UK's Cameron insists military backs Libya mission

June 21, 2011 - 1:00 PM
Britain Cameron Libya

Britain's Prime Minister David Cameron responds to a question during a news conference at 10 Downing Street in London, Tuesday June 21, 2011. Cameron delivered a rebuke to military chiefs who have questioned whether Britain can continue operations in Libya for the long term. Leading air force and naval commanders have said that the mission is placing the country's military - already hobbled by sharp austerity measures - under severe strain.

LONDON (AP) — Military chiefs from NATO nations involved in Libya held talks Tuesday to thrash out a strategy to hasten Moammar Gadhafi's exit from power, and Britain's leader said his country will see the operation through to its conclusion.

Gen.

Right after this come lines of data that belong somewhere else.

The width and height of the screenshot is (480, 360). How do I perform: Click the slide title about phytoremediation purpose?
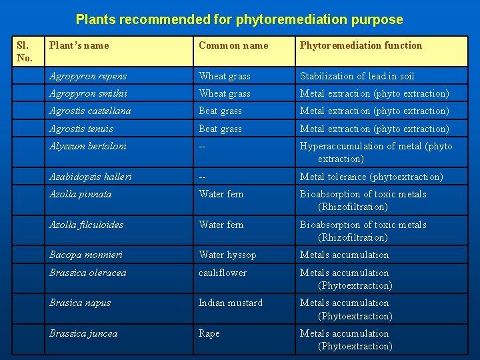point(239,19)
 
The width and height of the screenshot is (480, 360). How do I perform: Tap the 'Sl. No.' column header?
point(23,51)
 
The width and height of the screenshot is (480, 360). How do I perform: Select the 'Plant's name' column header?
point(79,45)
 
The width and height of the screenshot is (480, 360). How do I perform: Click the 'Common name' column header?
point(233,45)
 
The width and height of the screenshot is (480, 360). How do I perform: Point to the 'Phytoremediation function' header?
point(361,45)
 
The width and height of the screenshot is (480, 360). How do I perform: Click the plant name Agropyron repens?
point(87,76)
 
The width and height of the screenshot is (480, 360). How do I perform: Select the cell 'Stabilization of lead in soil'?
point(357,76)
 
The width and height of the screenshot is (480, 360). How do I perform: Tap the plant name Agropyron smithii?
point(88,93)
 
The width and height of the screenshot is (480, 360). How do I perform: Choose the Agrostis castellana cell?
point(90,111)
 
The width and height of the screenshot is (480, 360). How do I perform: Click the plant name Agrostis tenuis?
point(81,129)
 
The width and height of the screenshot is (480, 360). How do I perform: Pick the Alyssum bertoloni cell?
point(87,146)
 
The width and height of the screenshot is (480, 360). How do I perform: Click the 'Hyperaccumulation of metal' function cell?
point(375,152)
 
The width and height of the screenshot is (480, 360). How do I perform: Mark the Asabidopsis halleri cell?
point(90,177)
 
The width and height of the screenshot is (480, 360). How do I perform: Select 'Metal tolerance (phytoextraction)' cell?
point(371,177)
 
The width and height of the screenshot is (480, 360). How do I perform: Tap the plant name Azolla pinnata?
point(80,194)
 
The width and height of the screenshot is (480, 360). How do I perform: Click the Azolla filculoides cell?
point(86,225)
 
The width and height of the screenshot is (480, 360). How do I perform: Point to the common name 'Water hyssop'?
point(227,255)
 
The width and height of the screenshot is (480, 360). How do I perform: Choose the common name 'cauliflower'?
point(222,273)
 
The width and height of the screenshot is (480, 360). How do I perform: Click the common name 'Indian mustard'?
point(230,303)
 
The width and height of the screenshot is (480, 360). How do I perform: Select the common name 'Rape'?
point(209,333)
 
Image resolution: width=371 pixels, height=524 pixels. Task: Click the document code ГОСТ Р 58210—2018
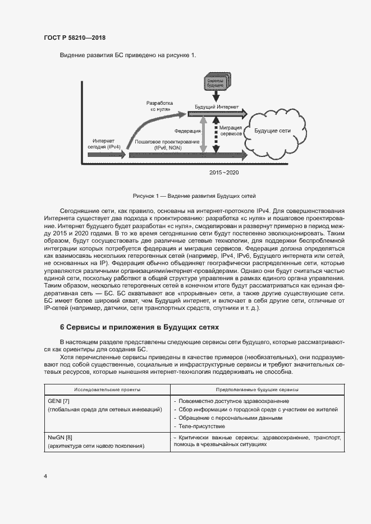point(74,38)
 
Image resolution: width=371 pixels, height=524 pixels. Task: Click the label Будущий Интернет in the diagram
point(216,106)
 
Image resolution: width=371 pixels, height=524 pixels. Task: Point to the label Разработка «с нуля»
point(160,106)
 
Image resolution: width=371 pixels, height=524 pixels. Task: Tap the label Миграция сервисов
point(231,131)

David Richards, the head of Britain's armed forces, said he and counterparts from 15 countries met in London to discuss future tactics amid growing skepticism over the military campaign from the public and lawmakers.

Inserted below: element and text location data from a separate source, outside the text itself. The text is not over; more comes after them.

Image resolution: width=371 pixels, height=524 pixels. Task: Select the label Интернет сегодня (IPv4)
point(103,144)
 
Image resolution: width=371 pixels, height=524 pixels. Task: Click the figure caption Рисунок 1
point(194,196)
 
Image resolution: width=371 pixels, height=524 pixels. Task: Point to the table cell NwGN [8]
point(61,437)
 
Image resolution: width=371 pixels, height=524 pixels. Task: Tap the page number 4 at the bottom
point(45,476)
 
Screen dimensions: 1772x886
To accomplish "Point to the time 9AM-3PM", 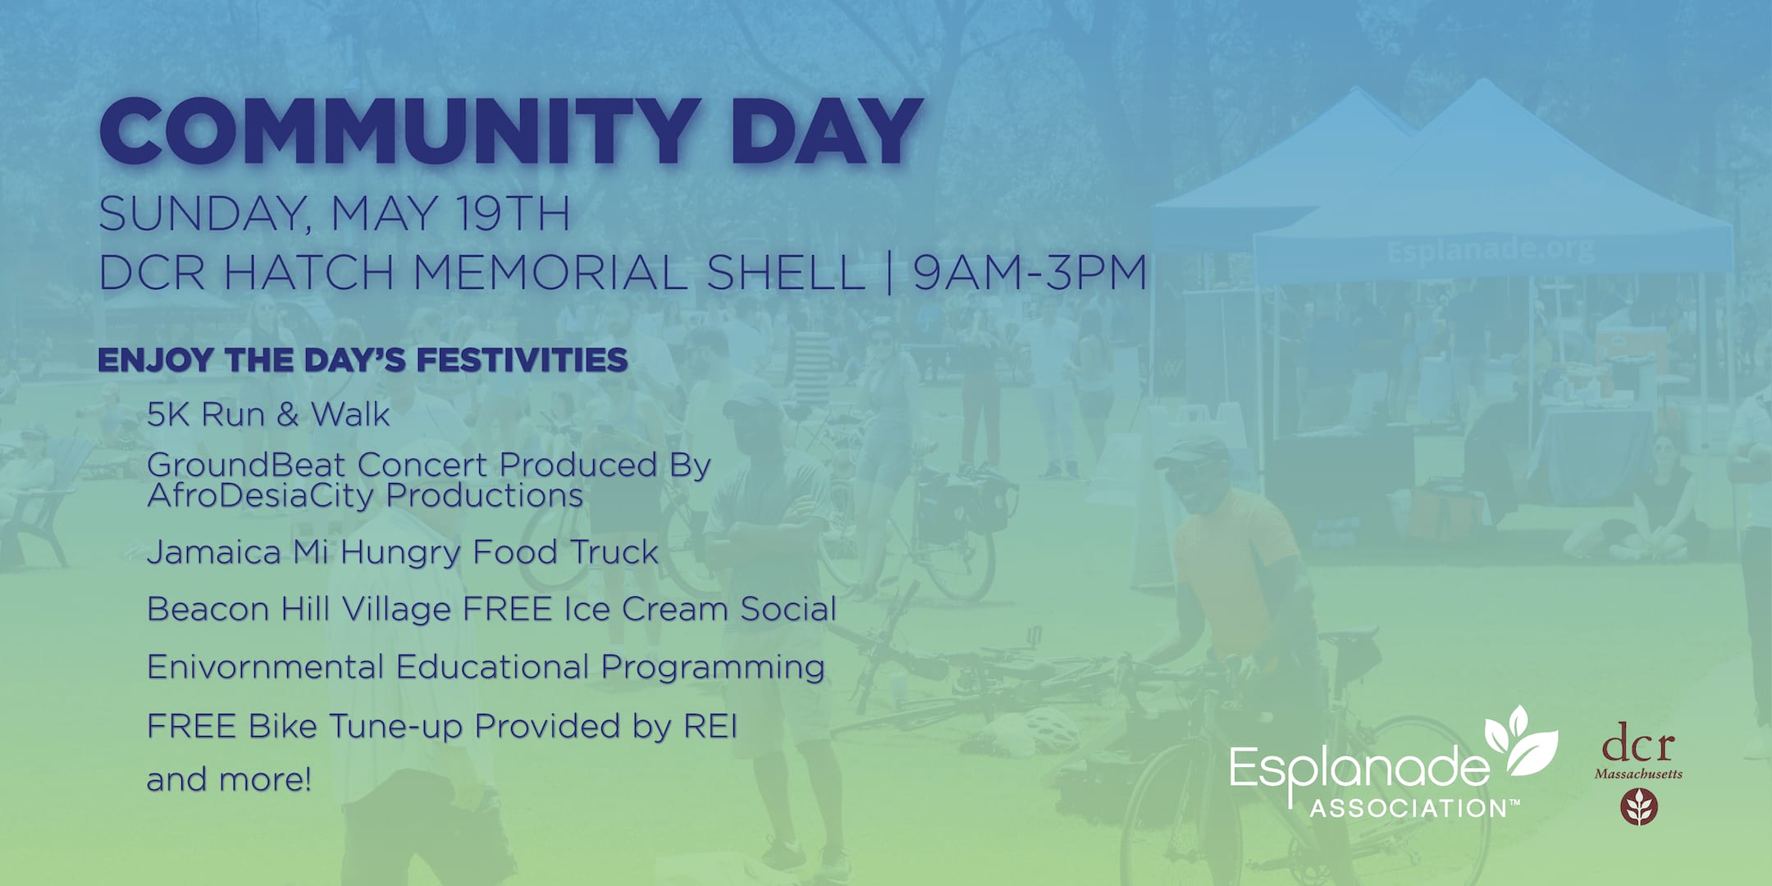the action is click(1030, 272).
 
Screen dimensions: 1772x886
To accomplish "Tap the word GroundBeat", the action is click(247, 465).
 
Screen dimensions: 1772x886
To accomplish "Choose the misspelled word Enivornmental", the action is click(265, 667).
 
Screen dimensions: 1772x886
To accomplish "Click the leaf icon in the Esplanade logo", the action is click(1521, 742).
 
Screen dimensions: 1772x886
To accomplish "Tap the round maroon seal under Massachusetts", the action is click(1639, 806).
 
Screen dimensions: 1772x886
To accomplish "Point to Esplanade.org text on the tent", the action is click(1491, 249).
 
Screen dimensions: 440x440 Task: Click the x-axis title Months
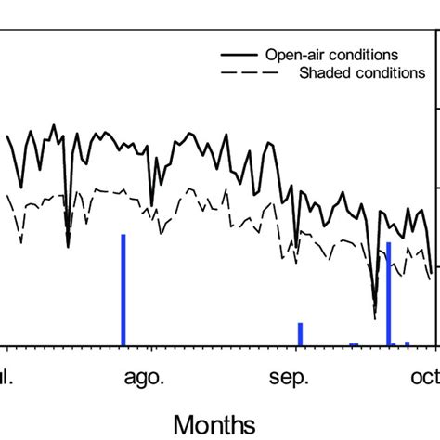click(x=214, y=423)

"The meeting examined how the operation can best be brought to a speedy and successful conclusion," Richards said in a statement.

He did not elaborate on those methods, but insisted that no one attending the meeting, which followed a similar session in Paris in April, were wavering in their backing for the mission that began in March. NATO has been bombing Libyan government weapons sites in attempt to stop the Gadhafi regime's attacks on Libyan citizens.

"It is clear from the commitment of those present — Arabs, Europeans and North Americans — that the U.N.'s wish to protect the people of Libya will be enforced," he said.

The British military chief said U.S.-led forces had significantly degraded Gadhafi's ability to attack Libyan civilians.

"Sooner or later he will lose, and all he is doing is continuing to impose suffering on the Libyan people," Richards said.

Doubts have been expressed in both London and Washington over the progress of the campaign, which began March 19. NATO assumed control of the air campaign on March 31.

In the United States, Congress has questioned President Barack Obama's right to sanction the military's involvement without prior authorization from lawmakers. British legislators, meanwhile, have raised concern over the potential cost of the mission, after ministers acknowledged their initial estimate that the campaign would be quick and relatively cheap proved to be mistaken.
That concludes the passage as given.